* Information supplied
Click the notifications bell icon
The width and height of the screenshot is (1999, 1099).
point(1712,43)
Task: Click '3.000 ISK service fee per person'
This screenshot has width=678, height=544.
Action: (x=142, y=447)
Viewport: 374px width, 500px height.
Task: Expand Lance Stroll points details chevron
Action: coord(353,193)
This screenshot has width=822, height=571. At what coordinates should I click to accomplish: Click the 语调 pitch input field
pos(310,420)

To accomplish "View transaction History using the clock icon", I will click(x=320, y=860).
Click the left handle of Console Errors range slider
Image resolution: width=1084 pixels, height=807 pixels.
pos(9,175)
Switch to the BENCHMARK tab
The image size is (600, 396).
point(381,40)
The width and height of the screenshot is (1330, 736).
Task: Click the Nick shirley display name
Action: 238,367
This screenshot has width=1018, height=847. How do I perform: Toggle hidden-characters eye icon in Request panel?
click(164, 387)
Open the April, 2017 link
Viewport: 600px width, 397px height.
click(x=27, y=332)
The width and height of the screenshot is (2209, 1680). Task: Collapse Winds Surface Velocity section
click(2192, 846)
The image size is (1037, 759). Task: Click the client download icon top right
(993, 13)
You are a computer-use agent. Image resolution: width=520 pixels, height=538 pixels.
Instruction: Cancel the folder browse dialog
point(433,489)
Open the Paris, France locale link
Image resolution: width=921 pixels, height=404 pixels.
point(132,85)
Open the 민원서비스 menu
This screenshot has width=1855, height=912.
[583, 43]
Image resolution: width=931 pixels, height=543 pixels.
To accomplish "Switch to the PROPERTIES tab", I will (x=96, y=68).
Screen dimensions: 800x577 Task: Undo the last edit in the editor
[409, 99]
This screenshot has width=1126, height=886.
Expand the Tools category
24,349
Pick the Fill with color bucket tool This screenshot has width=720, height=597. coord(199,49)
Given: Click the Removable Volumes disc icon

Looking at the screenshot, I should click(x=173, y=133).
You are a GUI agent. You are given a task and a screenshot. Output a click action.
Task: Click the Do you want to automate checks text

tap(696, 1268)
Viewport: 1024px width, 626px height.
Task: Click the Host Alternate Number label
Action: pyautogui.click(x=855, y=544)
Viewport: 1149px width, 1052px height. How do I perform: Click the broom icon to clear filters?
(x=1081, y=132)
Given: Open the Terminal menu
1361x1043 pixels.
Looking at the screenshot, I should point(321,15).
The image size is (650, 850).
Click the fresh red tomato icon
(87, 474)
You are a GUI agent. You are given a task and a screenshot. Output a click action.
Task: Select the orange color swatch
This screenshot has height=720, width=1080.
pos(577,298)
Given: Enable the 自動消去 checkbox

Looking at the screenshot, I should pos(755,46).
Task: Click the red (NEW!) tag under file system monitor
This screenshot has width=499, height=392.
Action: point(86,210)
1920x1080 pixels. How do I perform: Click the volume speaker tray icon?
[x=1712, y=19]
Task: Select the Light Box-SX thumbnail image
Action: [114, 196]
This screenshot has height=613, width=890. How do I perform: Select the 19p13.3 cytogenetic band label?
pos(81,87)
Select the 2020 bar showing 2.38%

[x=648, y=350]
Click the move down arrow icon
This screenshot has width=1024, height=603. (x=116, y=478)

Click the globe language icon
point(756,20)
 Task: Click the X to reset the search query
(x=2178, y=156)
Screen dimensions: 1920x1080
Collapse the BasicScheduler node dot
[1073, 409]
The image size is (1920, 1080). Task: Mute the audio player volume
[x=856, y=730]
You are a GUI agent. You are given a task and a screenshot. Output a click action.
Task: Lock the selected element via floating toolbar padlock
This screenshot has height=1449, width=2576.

* Direction
From the records above, pick out every line that contains the string "should" and copy each one.

* Exercise output
This screenshot has width=822, height=571. At what coordinates should I click to accomplish: Click the 语调 pitch input field
Looking at the screenshot, I should click(x=173, y=133).
Looking at the screenshot, I should point(321,15).
Looking at the screenshot, I should pos(755,46).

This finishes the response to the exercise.